Pour des raisons de volume et de coût de transport du blé, l’OAIC a décidé d’opter pour une externalisation de cette fonction avec la création de deux filiales de transport de grains. La première filiale a été créée en 1998, il s’agit de la Société de Transport des Grains (STG), c’est une société mixte entre l’OAIC et la société nationale de transport ferroviaire (SNTF), spécialisée dans le transport des céréales par chemin de fer. Elle prend en charge le transport des grains à partir des unités de déchargements portuaires jusqu’aux différents organismes stockeurs (régulation intercoopérative).

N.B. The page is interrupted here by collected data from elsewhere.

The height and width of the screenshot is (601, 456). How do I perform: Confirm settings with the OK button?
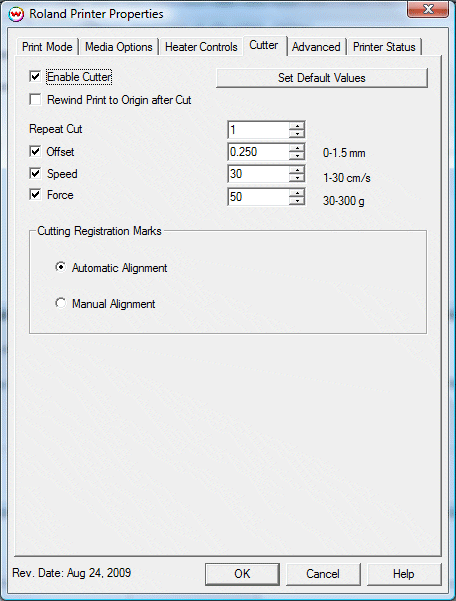[x=242, y=574]
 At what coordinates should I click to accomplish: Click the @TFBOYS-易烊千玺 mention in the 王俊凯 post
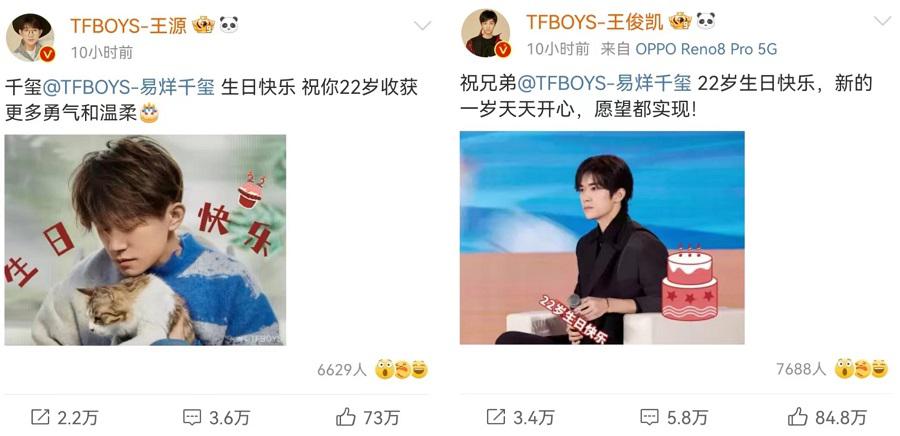pyautogui.click(x=604, y=84)
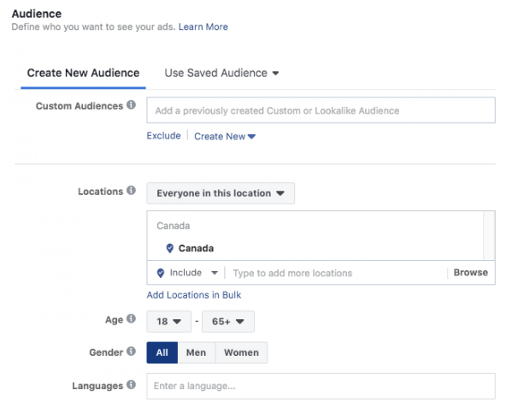Click the Add Locations in Bulk link
The height and width of the screenshot is (408, 506).
194,295
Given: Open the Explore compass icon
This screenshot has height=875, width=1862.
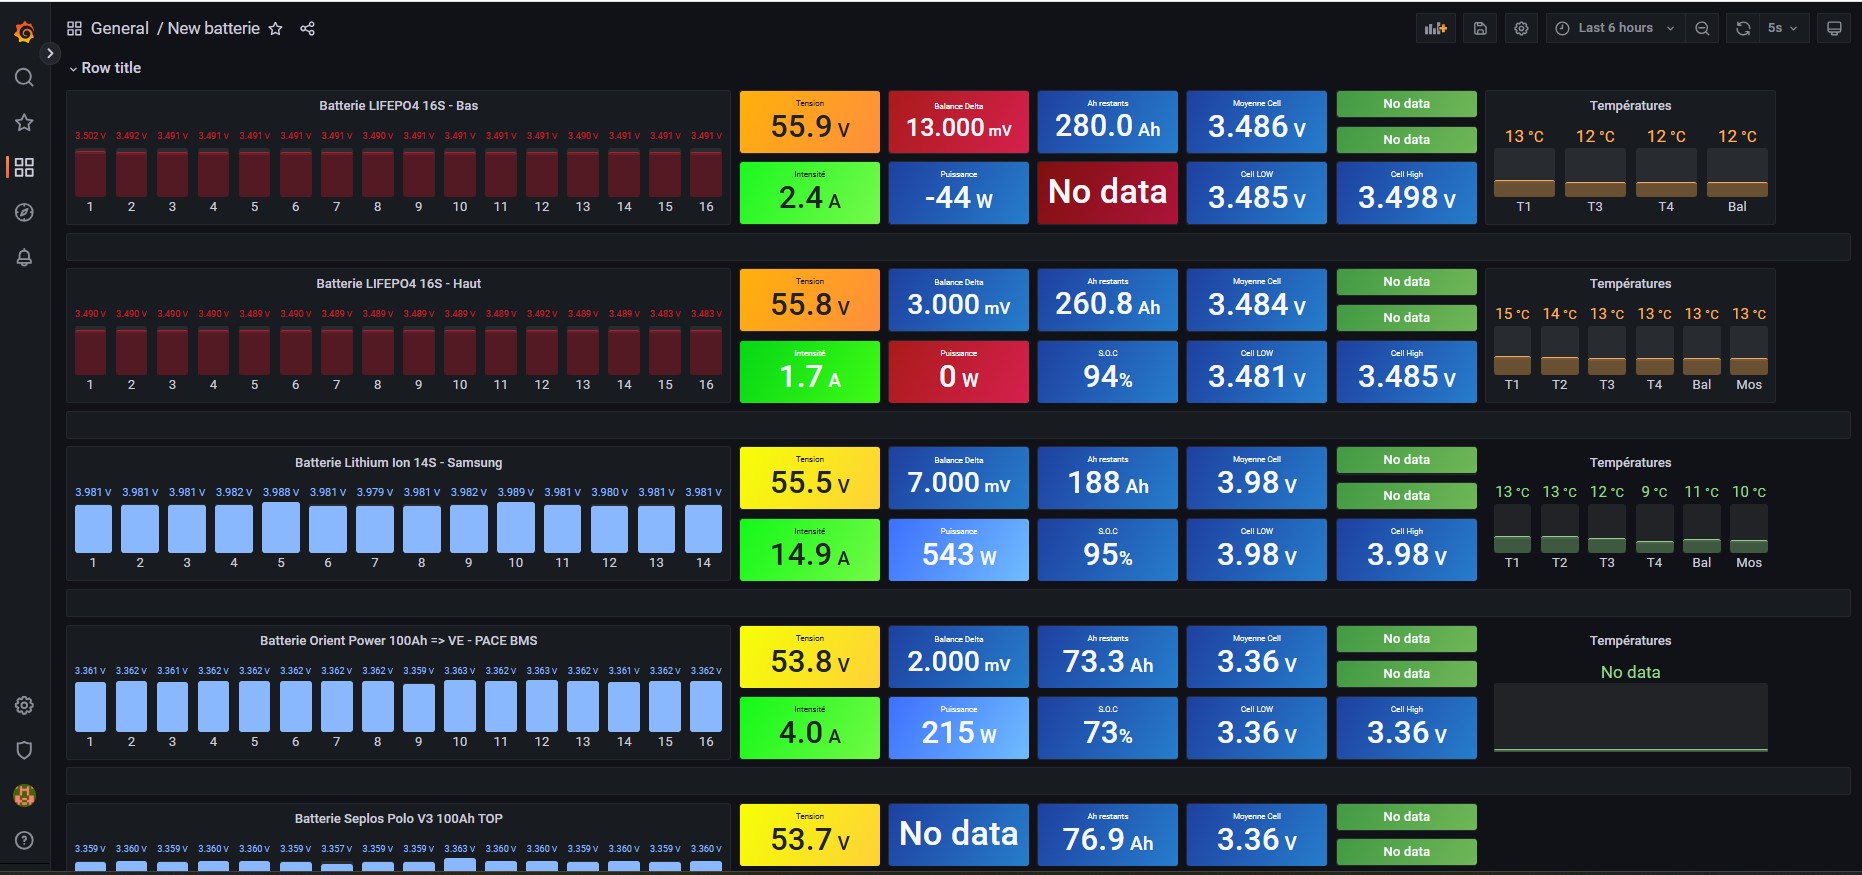Looking at the screenshot, I should click(24, 212).
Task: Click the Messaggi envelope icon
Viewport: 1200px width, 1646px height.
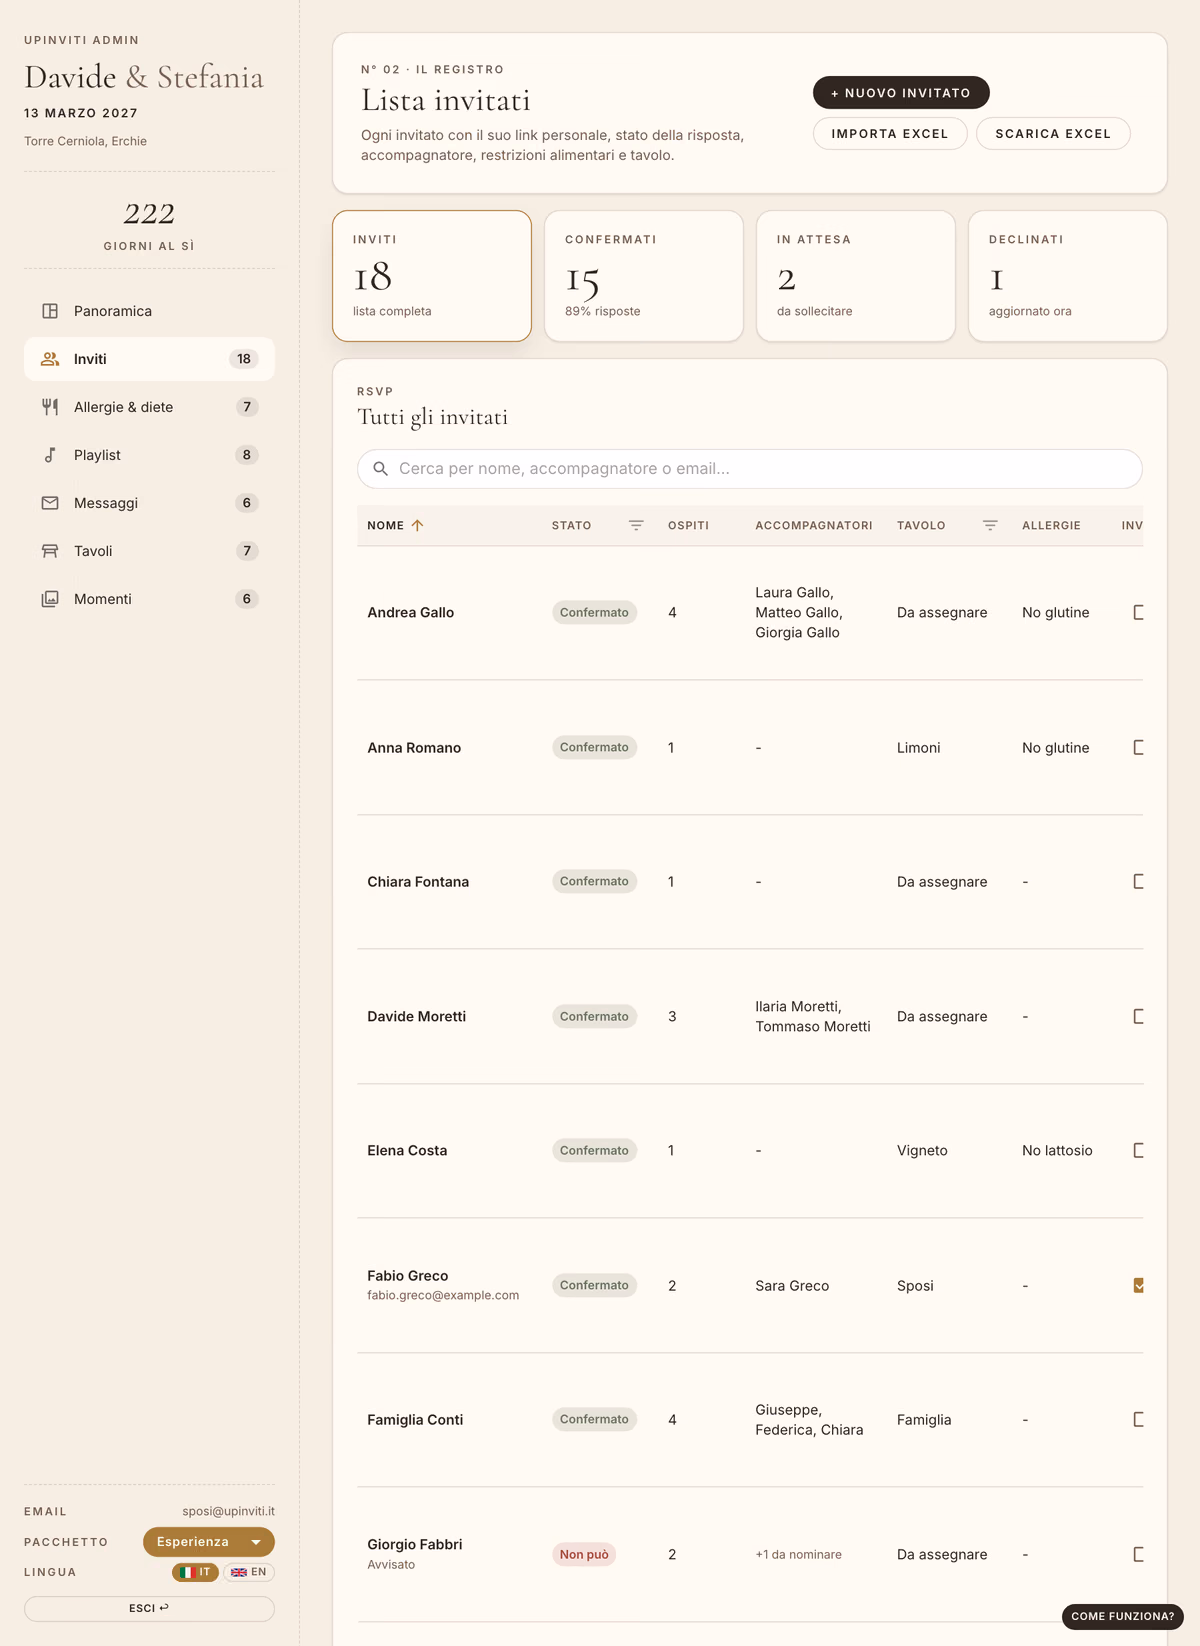Action: [x=50, y=503]
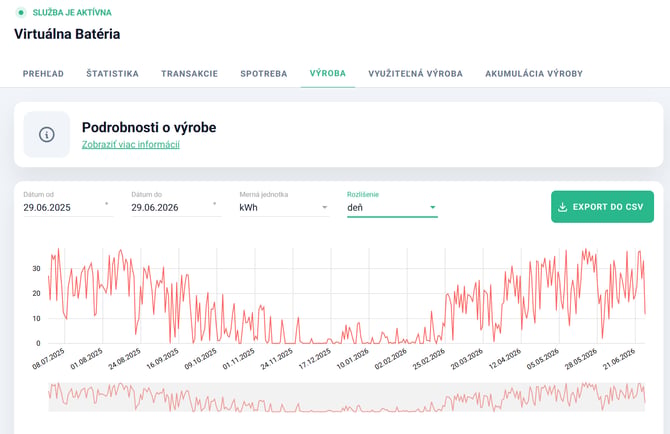Click the download icon in export button
The height and width of the screenshot is (434, 670).
(562, 207)
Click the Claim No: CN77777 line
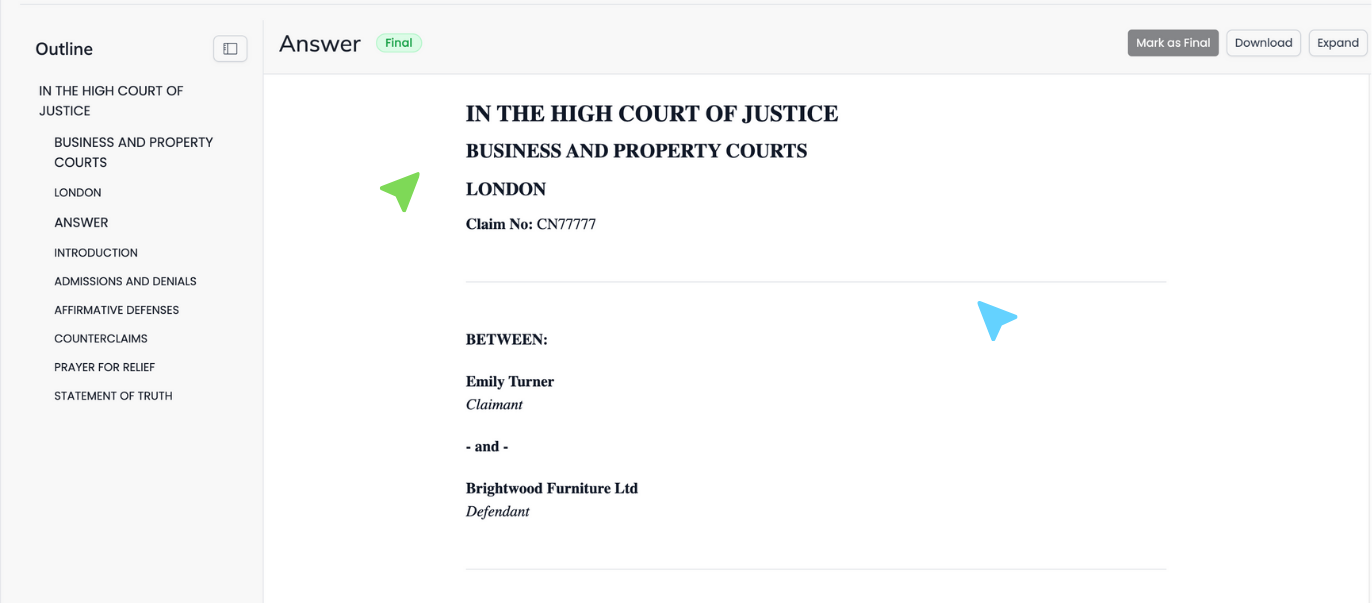The image size is (1372, 603). [x=531, y=225]
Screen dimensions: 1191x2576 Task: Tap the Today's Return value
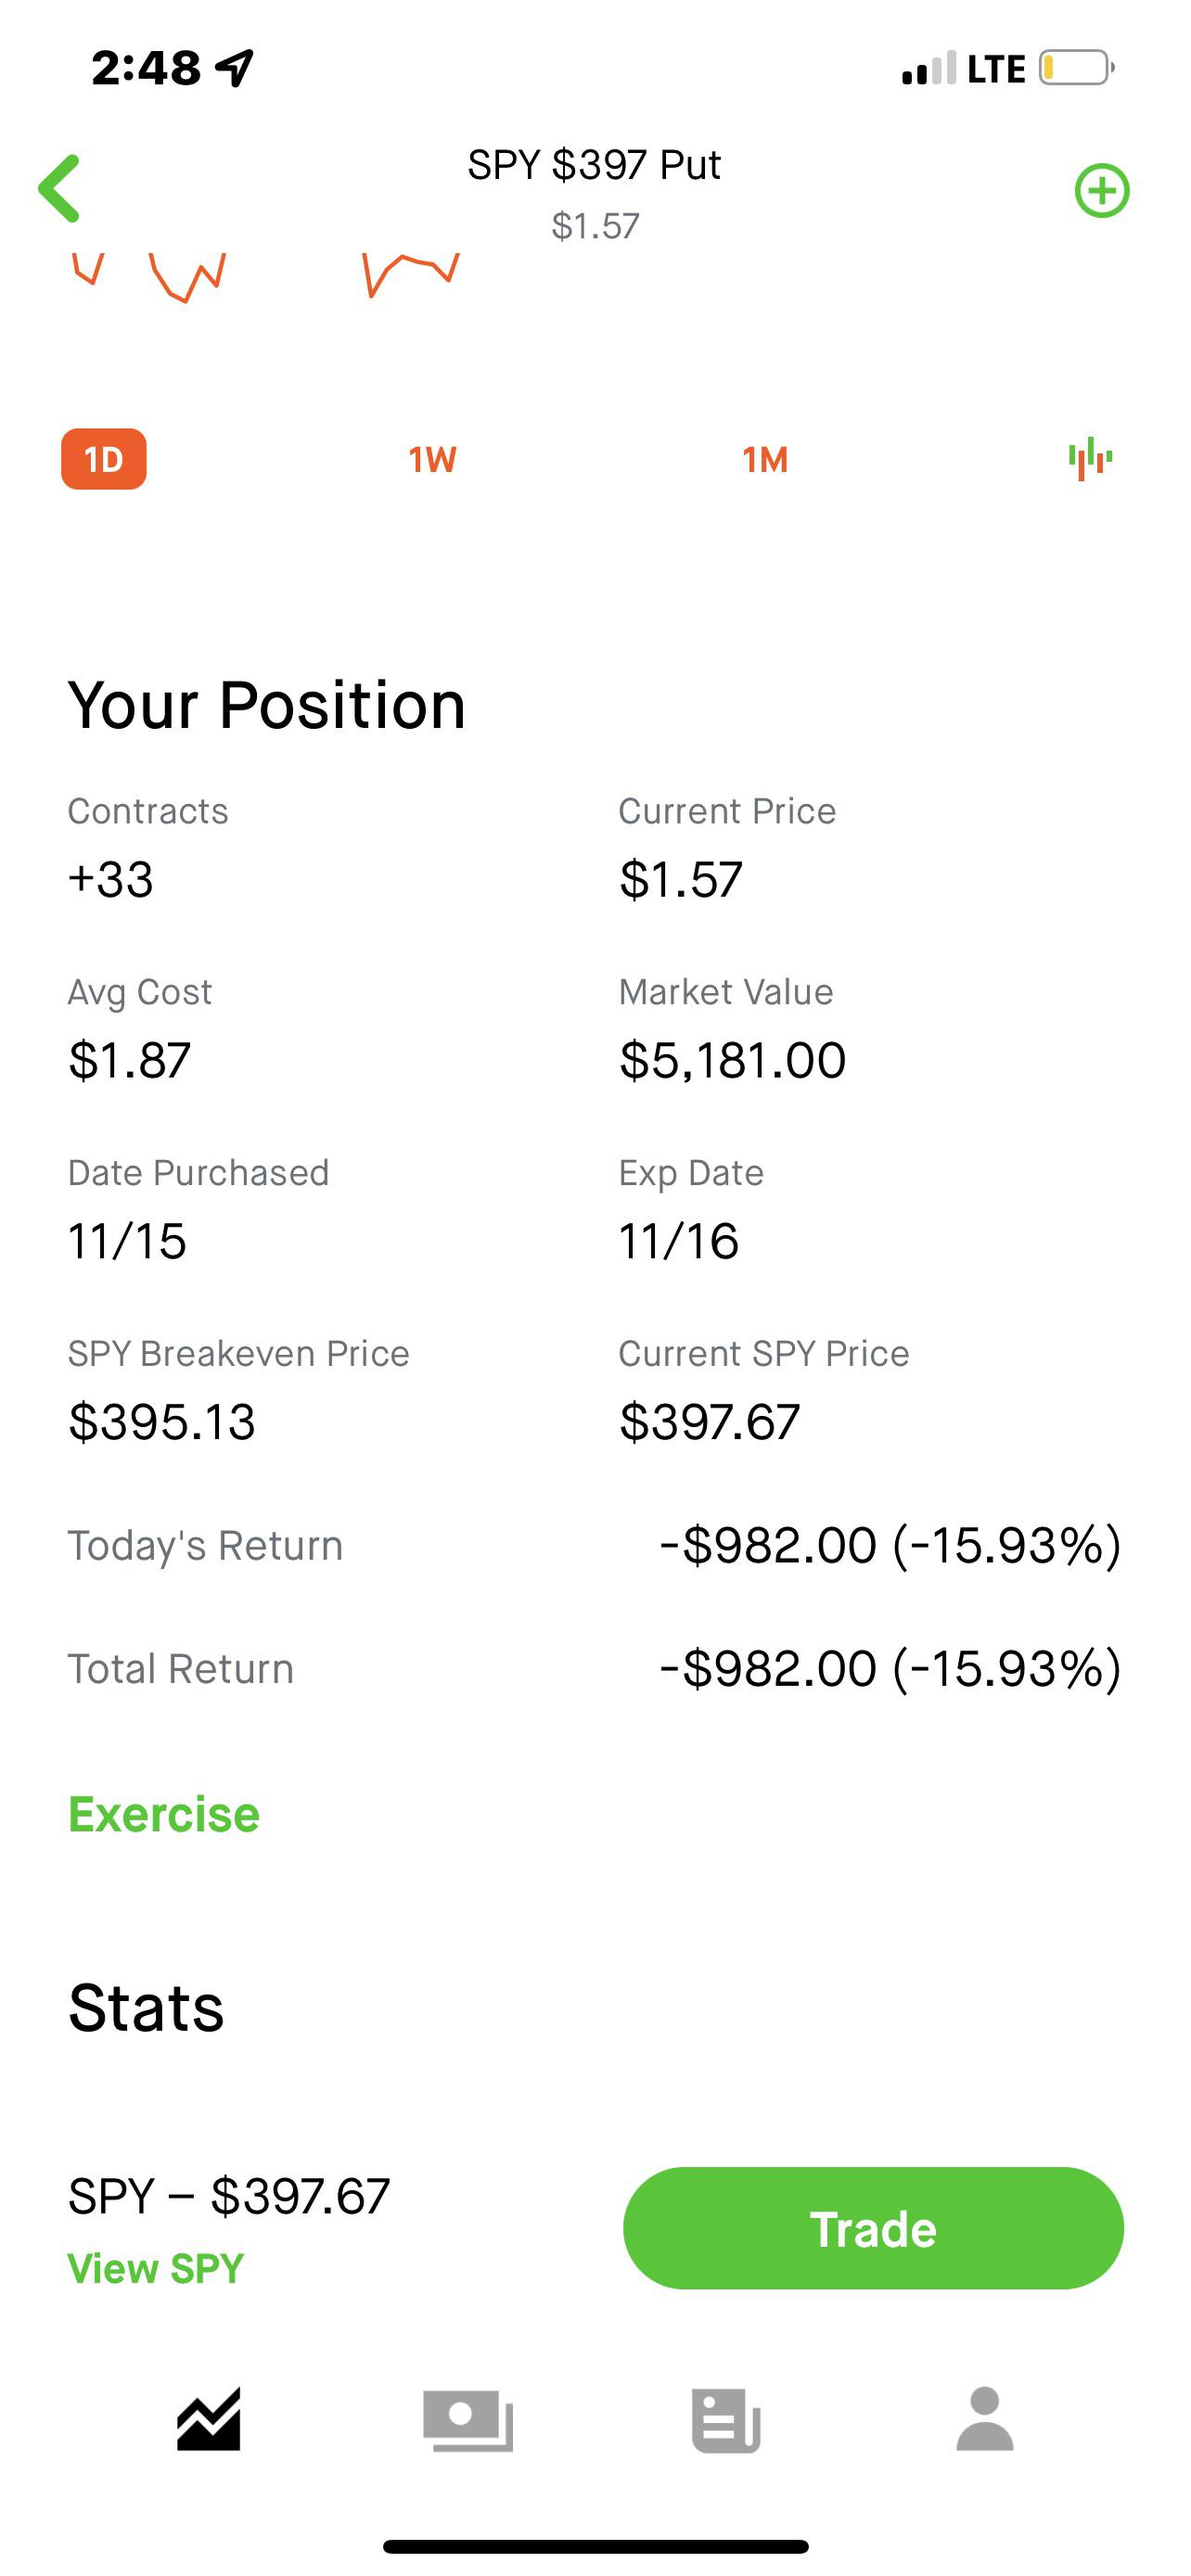(890, 1545)
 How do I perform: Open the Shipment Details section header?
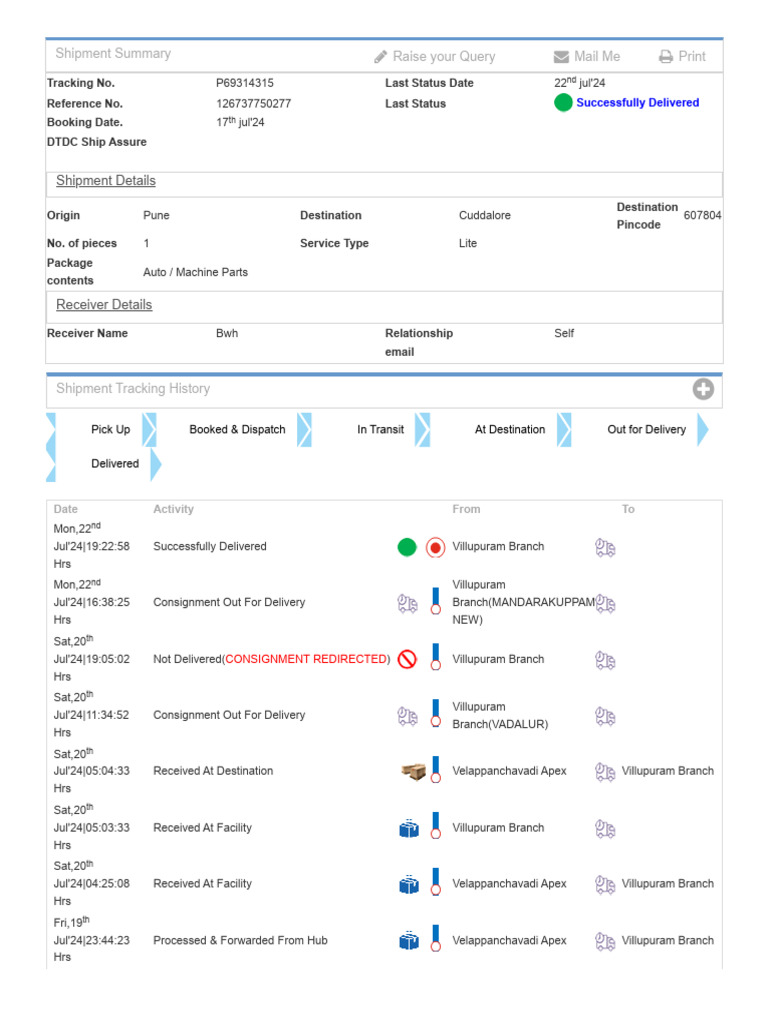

La deuxième filiale, Agro-Route est une filiale de transport routier. Elle a été créée en 2002 et comporte trois unités régionales : centre (Blida), est (Constantine), ouest (Oran). Sa flotte est composée de 400 camions par unité régionale, qui appartiennent aux parcs des coopératives de l’OAIC. La régulation par la fonction de transport s’effectue à travers le Fonds de Péréquation des Coûts de Transport (FPCT), qui est chargé de maintenir un prix identique du blé sur l’ensemble du territoire national. En effet, sur le marché domestique, les coûts de transport sont inclus dans le prix de vente du blé commercialisé. Par conséquent, si une hausse des coûts de transport intervient, cela impliquera impérativement la hausse des prix de vente de ces produits dérivés du blé. C’est à ce moment qu’interviennent les pouvoirs publics, à travers le fonds de péréquation des coûts de transport pour maintenir le prix à consommation fixé partout en Algérie. Ce qui veut dire que le coût de transport public du blé est également subventionné. Il convient de préciser que l’OAIC réalise entre autres, une mission de service public, destiné à assurer l’approvisionnement de la population en blé, à un prix fixé par voie réglementaire sur l’ensemble du pays. L’objectif principal de la régulation par le transport est l’uniformisation, sur l’ensemble du territoire national, du prix intérieur du blé dur et du blé tendre, au stade de la consommation. D’autres produits sont concernés par ce mécanisme : l’orge, l’avoine, le millet et le riz pour les céréales, et les lentilles, pois chiches, haricots, pois cassés, fèves et féveroles pour les légumes secs.

Dans les faits, le fonds de péréquations des coûts de transport verse des redevances compensatoires aux sociétés de transport (STG et Agro Route) afin d’homogénéiser les coûts de transport de ces derniers. Cette procédure est rendue possible grâce à la fixation d’un barème de remboursement fixé actuellement à 60 Da/quintal. En appliquant ce mécanisme,

l’OAIC assure la stabilisation des coûts de transport et évite aux régions éloignées du sud par exemple de supporter un coût d’achat des céréales plus élevé que celui des régions du nord.